Too often, I get the phone call that a replacement compressor is “bad out of the box”! Now, I won’t say that never can happen. However, it is even more suspect when the contractor calls and says the replacement compressor for the replacement compressor is also “bad out of the box”. What are the odds of 3 compressors, all being worked on by the same contractor are all bad? Statistics show that a large percentage of compressors returned to the manufacturer have no problem detected and work when run tested at the compressor manufacturer’s facility.
Compressor manufacturers use to put a card / check list in the box with replacement compressors. For all I know, they may still do it. This was a great little way to help make sure that the replaced compressor has a very good chance of “operating out of the box”. The problem is, it is usually in the bottom of the box , with the rest of the papers that all get thrown out or used for kneeling on. So they are never read. Here is a copy of that card:
If you look at the various line items, they make a lot of sense in helping make sure the replacement compressor is going to work when you are done installing it.
Let’s take each item on the card and expand on it.
- “Followed the enclosed installation instructions?” This gave you information about removal or the old and installation of the new. Proper brazing and other items.
- Installed a new liquid line drier? This should be done any time a system is opened. Too often, a compressor gets replaced and the drier does not. The drier could be partially plugged and now the new compressor is showing “strange pressures” and the contractor thinks he has a bad compressor again.
- Installed suction line filter drier? If the system was a “bad burn out” — this is essential in making sure the system gets cleaned properly. Replaceable core type driers are best for doing this. Also, keep in mind that one the system is cleaned, the Suction Drier should alway be removed from the system.
- “DETERMINED THE CAUSE OF THE ORIGINAL FAILURE AND CORRECTED IT?” This, to me, is probably the MOST IMPORTANT step in any compressor replacement. If the original cause of failure is not fixed, what do you think will happen to this new compressor? Is there power problems? Are all the wires and termination in good condition? Is the condenser coil clean. does the condenser fan motor work? Ar the indoor filters clean? Is the blower moving enough air? Is the indoor coil clean? And on, and on, and on. In a number of posts I have said — the only thing that can go wrong on the refrigerant side of the system is OVER-CHARGE, UNDER-CHARGE, AND NON-CONDENSIBLES —all other problems are external to this side of the system. All need to be checked to make sure this compressor does not fail prematurely.

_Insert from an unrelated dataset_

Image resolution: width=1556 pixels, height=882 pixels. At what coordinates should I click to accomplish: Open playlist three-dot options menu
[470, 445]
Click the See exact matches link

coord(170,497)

- “Evacuated the System? ” This has always been a critical step in any air conditioning service when the refrigerant side of the system is opened but even more so when replacing a compressor. all manufacturer’s recommend a vacuum down to 500 microns. Then seeing if it holds or rises back up. If it rises back up and stops, it is an indication that you still have moisture in the system and need to continue to evacuate. If it rises and keeps rising — there is a leak. What better time to address this that when you have the system empty and open. Pressurize with a trace of refrigerant and nitrogen. Find the leak and repair it and then re-evacuate the unit to 500 microns and see if it now holds. This is especially critical with systems that have P.O.E. oil since that oils is very hygroscopic (meaning it absorbs moisture) and needs to be evacuated well.
- “Install the proper size capacitor?” Probably one of the most overlooked items on single phase air conditioners. This, along with any start capacitors and start relays should always be replaced when replacing the compressor. If the compressor had an “electrical failure”, these components are part of that “side” if the system. One of the biggest mistakes I have seen contractors make over the years is replacing a start capacitor and NOT changing the start relay. The major cause of start capacitor failures is a bad start relay. This is “cheap insurance” when replacing any single phase compressor. This also goes back to finding out why the original compressor failed in the first place.
- Checked line voltage from the contactor?” How often have you found that the points on the contactor are corroded or pitted causing voltage drops and problems? Probably more often that you would like. A compressor is a motor and it runs on electricity. It needs proper voltage to operate correctly just as any other electrical component requires proper power to work.
- “Wired power leads correctly?” This applies to both single phase and 3-phase compressors. On single phase, do we have C (common), S (start), and R (run) to the correct terminals on the compressor and are they properly wired to the capacitor? Did you realize that if you reversed start and run, you would reverse the rotation of the motor in the compressor? Problem is it will only run like that for a short period of time and then the windings will fail and you will be replacing the compressor again. Very important to make sure the compressor is properly wired. On 3-phase scroll compressors, you need to verify that the compressor is turning in the right direction. 3-phase scroll compressors can only pump in one direction unlike a piston type compressor that does not care which way the motor is turning.
So there you have it. There is more to replacing a compressor — and doing it right — than just removing the old and brazing in the new. It still all goes back to proper diagnostics and installation practices.